The show also managed to blur the lines between genres. Sometimes the show was a straight crime drama, other times there was a supernatural element included, some times it was funny, and other times it was downright funny. All of these elements, according to Mark Frost, are parts of every day life. It only makes sense to include them in Twin Peaks in order to give the town and its inhabitants a well rounded, existence. Combined with the cinematic camera work, and the ominous nature of the show, Twin Peaks manages to reflect one of David Lynch’s other works, Blue Velvet. A similar story about the seedier aspects of a small town. As the viewer slowly comes to understand and know each of the characters in Twin Peaks, they start to understand how this seemingly wholesome logging town has an entire grave of secrets waiting for people to dig up like affairs, murder, prostitution, and a fairly elaborate drug running scheme. One aspect that sets Twin Peaks apart from modern day shows is the inclusion of elements of the soap opera; something David Lynch playfully satirizes with the inclusion of the show Invitation to Love that many of the Twin Peaks inhabitants watch. It’s this inclusion of the soap opera genre that gives the show an over-dramatic feeling, that adds a fine layer of camp and humor to the series but still manages to make everything so compelling. I think the darker elements, the cinematic stylings, and the central mystery are what keeps people enamored with the show.

It’s unfortunate that Twin Peaks never had the opportunity to continue with the vision that David Lynch and Mark Frost intended from the beginning. As most people know by now, that in season 2 of the show ABC stepped in and forced the two show creators to solve the central mystery that brought so many viewers to the show. Halfway through season 2 Laura Palmer’s killer is revealed, and the show loses a lot of what kept it compelling. David Lynch even left the show for a short period, only to come back and direct the final episode of the series. Even though it ended on a pretty frustrating cliffhanger, the show was still canceled by ABC since the show lost a significant portion of its viewers after the killer was revealed and the show struggled to find something new to drive the series forward. By the time the show did manage to find something to make the story interesting again, it was too late to save Twin Peaks. It’s undeniable that the first season, and part of the second season have a completely different feeling and tone from the second half of the second season. I think too many people wanted to emulate the “weirdness” that David Lynch brought to the show, without a full understanding of what made the show inherently Lynchian. But, where the show lost a lot of its crime drama influences, it started to emphasize a lot of the supernatural aspects that were only hinted at during the investigation of Laura Palmer’s murder. This opened up an entirely new world that had yet to be explored in the town, and after a few episodes of struggle, managed to give the show something compelling to potentially bring viewers back. This world is explored shortly in the prequel film Twin Peaks: Fire Walk With Me, but is still primarily mysterious.
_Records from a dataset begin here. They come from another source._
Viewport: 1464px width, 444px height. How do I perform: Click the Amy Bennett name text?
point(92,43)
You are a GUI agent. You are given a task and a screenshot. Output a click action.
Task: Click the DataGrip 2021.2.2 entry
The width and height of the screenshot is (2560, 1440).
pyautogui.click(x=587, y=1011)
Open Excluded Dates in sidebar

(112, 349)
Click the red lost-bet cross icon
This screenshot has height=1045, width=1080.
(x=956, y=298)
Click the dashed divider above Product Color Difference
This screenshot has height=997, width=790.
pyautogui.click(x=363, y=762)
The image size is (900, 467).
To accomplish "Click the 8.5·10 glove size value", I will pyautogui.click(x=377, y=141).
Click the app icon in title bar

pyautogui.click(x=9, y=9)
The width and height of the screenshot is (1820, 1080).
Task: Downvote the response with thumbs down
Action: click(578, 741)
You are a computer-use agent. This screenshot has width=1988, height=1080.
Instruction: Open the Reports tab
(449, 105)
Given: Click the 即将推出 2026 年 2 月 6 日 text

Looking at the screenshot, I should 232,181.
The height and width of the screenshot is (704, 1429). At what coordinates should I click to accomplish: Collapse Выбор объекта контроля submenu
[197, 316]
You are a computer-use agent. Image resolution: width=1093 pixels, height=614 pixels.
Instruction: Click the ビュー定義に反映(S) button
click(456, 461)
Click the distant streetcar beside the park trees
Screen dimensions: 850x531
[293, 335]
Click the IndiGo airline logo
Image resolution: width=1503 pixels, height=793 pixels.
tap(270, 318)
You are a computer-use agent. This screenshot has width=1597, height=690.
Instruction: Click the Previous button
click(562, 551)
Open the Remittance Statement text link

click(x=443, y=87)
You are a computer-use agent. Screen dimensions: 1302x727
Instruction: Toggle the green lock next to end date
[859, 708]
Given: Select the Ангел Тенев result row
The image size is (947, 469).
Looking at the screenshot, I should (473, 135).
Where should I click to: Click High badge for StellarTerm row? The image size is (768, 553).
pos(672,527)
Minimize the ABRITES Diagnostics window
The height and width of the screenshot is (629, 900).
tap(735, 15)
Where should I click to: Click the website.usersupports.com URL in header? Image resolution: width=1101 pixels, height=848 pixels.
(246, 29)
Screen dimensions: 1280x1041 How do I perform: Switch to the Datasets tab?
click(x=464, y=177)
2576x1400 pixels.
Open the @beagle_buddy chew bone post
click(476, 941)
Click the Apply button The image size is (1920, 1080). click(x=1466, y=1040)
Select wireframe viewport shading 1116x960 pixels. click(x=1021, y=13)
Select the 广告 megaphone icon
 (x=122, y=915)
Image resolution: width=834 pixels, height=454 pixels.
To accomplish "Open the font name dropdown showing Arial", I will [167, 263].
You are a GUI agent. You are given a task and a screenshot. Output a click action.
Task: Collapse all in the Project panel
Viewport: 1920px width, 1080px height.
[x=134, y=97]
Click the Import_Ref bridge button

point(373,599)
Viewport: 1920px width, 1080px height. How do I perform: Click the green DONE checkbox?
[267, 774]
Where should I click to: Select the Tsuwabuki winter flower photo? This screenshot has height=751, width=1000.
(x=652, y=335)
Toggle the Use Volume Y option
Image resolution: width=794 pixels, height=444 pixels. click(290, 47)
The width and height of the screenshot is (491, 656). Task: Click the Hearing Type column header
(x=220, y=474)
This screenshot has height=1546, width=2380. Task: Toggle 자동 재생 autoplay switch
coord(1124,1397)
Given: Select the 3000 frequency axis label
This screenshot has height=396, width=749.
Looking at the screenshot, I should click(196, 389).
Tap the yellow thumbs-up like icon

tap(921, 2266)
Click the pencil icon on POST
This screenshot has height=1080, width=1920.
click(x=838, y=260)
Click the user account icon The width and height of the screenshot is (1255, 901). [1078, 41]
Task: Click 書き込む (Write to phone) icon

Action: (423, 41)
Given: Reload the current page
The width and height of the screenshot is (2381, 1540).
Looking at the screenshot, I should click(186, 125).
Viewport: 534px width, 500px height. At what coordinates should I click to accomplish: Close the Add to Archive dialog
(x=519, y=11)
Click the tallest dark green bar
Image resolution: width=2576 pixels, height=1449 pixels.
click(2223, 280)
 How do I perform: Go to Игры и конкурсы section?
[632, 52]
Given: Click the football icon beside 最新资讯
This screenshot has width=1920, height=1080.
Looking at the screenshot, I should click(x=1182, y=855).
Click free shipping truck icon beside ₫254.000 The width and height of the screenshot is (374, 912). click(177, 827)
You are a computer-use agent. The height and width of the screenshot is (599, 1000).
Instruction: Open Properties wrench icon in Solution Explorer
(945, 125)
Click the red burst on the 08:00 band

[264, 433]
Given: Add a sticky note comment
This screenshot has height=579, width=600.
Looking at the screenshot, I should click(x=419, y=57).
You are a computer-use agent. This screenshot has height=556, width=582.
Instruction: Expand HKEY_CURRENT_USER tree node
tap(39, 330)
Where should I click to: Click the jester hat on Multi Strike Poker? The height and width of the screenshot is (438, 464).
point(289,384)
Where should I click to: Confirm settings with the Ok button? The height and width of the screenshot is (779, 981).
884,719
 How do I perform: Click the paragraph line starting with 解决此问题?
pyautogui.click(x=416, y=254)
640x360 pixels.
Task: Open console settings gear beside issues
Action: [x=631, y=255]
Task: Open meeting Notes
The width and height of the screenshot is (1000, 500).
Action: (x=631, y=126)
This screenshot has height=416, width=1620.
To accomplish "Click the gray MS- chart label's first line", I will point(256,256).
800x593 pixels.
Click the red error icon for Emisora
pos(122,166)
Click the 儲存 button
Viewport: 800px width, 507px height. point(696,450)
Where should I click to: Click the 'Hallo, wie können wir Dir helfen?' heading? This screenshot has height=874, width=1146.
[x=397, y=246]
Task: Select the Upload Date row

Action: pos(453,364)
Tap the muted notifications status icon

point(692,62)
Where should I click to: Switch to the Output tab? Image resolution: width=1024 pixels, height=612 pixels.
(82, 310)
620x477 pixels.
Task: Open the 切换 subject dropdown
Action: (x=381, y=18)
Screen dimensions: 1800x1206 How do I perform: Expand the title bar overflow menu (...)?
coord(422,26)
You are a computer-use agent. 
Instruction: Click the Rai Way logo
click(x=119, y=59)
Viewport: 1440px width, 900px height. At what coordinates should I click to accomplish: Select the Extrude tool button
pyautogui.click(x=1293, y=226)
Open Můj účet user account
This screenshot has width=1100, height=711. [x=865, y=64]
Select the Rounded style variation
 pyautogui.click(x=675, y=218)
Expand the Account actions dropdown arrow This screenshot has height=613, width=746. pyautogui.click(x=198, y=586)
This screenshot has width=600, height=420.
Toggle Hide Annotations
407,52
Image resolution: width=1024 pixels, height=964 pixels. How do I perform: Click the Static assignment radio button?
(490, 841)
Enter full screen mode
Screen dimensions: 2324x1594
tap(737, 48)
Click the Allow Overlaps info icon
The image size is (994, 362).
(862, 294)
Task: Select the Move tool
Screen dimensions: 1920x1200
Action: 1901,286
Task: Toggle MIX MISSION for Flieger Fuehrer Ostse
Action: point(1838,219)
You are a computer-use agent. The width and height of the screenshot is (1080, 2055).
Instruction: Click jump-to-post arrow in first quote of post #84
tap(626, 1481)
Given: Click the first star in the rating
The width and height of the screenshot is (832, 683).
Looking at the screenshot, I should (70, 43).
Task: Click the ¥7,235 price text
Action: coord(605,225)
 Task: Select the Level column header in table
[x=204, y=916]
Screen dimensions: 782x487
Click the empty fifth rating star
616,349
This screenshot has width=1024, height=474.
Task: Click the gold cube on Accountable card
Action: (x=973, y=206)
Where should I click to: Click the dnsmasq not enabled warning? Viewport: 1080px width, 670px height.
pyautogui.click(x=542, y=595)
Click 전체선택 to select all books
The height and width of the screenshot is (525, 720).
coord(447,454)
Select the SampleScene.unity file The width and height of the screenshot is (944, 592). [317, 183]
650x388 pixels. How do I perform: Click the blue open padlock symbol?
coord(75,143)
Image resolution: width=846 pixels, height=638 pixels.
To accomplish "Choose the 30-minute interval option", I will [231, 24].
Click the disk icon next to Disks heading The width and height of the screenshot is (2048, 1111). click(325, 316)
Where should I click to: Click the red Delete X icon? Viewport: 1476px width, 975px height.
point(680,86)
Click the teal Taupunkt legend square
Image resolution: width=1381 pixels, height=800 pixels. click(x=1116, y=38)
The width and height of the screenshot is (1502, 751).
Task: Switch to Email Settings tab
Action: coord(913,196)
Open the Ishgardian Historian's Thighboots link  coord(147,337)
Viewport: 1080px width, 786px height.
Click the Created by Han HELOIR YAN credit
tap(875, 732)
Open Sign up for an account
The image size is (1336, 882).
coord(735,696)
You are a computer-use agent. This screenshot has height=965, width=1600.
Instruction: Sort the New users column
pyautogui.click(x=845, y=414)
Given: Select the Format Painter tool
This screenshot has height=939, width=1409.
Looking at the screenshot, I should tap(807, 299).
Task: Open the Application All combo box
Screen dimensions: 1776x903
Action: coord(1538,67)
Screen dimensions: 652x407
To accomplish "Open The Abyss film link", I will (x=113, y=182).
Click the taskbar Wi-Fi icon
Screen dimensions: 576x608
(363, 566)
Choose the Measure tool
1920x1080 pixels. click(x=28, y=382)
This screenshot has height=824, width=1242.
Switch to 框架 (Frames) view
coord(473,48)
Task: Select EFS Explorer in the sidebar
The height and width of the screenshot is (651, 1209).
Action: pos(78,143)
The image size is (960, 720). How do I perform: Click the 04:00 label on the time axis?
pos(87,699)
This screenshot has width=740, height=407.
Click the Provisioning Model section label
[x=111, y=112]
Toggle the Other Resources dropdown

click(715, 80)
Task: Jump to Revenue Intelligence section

This supernatural world that is hidden from the surface world of Twin Peaks is the epitome of unresolved mysterious that had made Twin Peaks so groundbreaking from the beginning. Now with the revival series only a few weeks away, we can only hope and wonder what David Lynch and Mark Frost have in store for longtime, and new fans. Since this new series is going to take place in real time after the events of season 2, there are over 25 years of potential story lines the show can examine. Maybe we will finally learn what happened to Dale Cooper in the Black Lodge. Or, perhaps Lynch and Frost will tantalize us with an entirely new mystery that we can only speculate at. A majority of the footage seen from the new series (see the trailer above) is cryptic in nature and gives us no insight as to what could happen. All we know is that Lynch and Frost are finally going to have the complete creative control they desired from the beginning, and because of that I am both excited and terrified.